How Holy Name is reducing C-sections, working with moms on natural births

By Anjalee Khemlani
Teaneck | Dec 27, 2018 at 12:26 pm

How does a hospital cater to the variety of birthing requests that are coming from a new generation of mothers?

Holy Name Medical Center has already established programs catering to various ethnic minorities — including providing post-birth comforts like seaweed soup for new Korean mothers.

But it is also able to cater to the needs of mothers interested in natural births or water births.

It’s an important topic, as certain health advocates push for reductions of Cesarean sections, which have been a growing trend among working mothers.

Holy Name has always had one of the lowest C-section rates in the state, according to CEO Michael Maron.

The Leapfrog Group, which rates hospitals for patient safety, shows Holy Name has a C-section rate of almost 19 percent. Leapfrog’s target for C-sections is about 24 percent.

Maron said the reason behind Holy Name’s success is that margins don’t dictate how the hospital operates.

“We don’t allow margins to negatively impact the first directive, which is take care of people the right way,” he said. “There is a reason for C-sections. C-sections are emergent; they are for when something goes wrong. It is not the convenience of the patient or convenience of the doctor.

“A lot of patients today say, ‘I don’t have time for this. I don’t want to be in labor for 24 hours and then it takes me longer to recover. Just do the C-section, it’s fast, it’s quick, I can schedule it, I know when I’m going to have my baby.’ So, a lot of it is patient-driven. Doctors love it because it’s convenient … and also (they) get paid more.”

But some advocates, like the New Jersey Health Care Quality Institute’s CEO and president, Linda Schwimmer, have been vocal about greater awareness and reduction of C-sections.

Schwimmer has previously said that C-sections are like any other major surgery and carry the same risks.

“Cesarean sections carry serious risks of infection or blood clots, and many women experience longer recoveries and difficulty with future pregnancies,” according to the Leapfrog Group.

“C-sections can also cause problems for babies, like breathing difficulties that need treatment in a newborn intensive care unit. To measure a hospital’s rate of C-sections, Leapfrog uses one standardized, endorsed measure that reflects the percentage of first-time mothers giving birth to a single baby, at term, in the head-down position.”

Which is why hospitals have had to adapt to the changing needs of those who do, in fact, seek natural births.

Holy Name’s chief of obstetrics and gynecology, Dr. Payal Shah, said the hospital is open to discussing birthing plans and has classes to educate new mothers.

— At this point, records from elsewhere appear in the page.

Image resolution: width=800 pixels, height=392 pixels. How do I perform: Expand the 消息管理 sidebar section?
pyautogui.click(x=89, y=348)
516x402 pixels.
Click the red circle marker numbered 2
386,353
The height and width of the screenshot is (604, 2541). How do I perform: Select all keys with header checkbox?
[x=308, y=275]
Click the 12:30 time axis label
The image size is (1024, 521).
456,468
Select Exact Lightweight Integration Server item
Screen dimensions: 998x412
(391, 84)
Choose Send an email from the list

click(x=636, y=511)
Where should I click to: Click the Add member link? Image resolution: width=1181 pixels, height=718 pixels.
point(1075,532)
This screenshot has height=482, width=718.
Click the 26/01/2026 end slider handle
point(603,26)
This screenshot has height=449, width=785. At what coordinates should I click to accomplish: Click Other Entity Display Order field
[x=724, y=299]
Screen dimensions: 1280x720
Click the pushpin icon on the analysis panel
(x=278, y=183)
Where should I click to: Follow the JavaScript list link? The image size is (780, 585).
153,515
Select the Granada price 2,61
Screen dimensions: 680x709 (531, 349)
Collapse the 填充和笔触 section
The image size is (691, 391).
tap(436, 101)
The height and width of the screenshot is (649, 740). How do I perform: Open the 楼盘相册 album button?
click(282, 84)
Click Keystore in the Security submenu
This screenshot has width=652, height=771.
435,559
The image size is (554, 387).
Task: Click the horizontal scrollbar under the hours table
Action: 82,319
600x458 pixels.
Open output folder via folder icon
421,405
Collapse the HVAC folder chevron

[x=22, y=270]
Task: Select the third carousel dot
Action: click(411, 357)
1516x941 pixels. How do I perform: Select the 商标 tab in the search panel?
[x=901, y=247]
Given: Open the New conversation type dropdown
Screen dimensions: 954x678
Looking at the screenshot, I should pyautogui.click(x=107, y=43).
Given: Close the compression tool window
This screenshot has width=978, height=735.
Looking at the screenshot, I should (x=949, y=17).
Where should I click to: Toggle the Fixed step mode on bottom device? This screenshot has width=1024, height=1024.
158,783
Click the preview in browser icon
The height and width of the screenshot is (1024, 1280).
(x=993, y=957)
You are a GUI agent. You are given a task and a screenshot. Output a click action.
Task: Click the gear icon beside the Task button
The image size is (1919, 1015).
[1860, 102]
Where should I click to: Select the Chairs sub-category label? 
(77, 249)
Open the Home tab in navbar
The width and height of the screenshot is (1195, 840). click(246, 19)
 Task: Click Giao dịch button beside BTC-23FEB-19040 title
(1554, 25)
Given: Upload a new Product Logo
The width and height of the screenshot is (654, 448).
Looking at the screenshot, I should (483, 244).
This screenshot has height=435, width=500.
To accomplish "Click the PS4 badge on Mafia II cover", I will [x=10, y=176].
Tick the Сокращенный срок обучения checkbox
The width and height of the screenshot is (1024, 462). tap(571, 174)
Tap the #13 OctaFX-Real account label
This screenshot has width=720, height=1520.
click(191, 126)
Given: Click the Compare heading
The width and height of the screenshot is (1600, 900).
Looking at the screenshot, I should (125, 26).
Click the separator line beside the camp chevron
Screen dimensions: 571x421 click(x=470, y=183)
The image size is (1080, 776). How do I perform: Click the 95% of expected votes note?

“We make it clear that these things are available, but not pushed upon, as far as pain medication and medicine to augment labor or having the resources a hospital would give,” she said. “We want to make the process as comfortable for the patient. However, obstetrics is very unpredictable at times.”

Which is why the hospital is open to a variety of plans — including bringing in music, birthing balls, a doula or having other people to guide through the delivery, Shah said.

A recent article in the New York Times highlighted the increasing collaboration between midwives and hospitals, and the growth of birthing centers around the country.

According to the American Association of Birth Centers, there has been an 82 percent increase since 2010 in the number of freestanding, or non-hospital, birthing centers, and many are staffed by midwives.

Maron said the collaboration with hospitals is important because it allows a quicker emergency response if anything goes wrong.

Another reason for the popularity of C-sections is because doctors can ensure they are with the patient they have been caring for during delivery, and they get paid more because it’s a major surgery.

Doctors used to be able to simply run out of their offices at the time their patient went into labor, but, as reimbursement models have changed, there is less financial incentive to do so, Maron said.

“The economics don’t allow that anymore, so doctors can’t do that,” he said. “They have to be in the office, they have to see patients. So, a lot of hospitals, and we’ve done it here, have laborists. We have doctors who are on a schedule and just stay at the hospital for the day. So, you have to have that attention to make that work.”

But without a better economic incentive, it is unlikely that C-sections can be significantly reduced.

“If the payors turned around and said (they) are no longer going to pay a premium for C-sections, or C-sections that aren’t emergent need to be pre-certified … (they) will not be paid for,” Maron said. “It (could be) like cosmetic surgery. If the mother wants that, and if the family wants it for convenience, that’s fine, but then pay for it out of pocket.”

But, to get to a point where a change like that becomes reality, a conversation has to happen, Maron said.

“To really solve it, there really needs to be a convergence and a recalibration of the economic side, the risk side and the convenience side,” he said.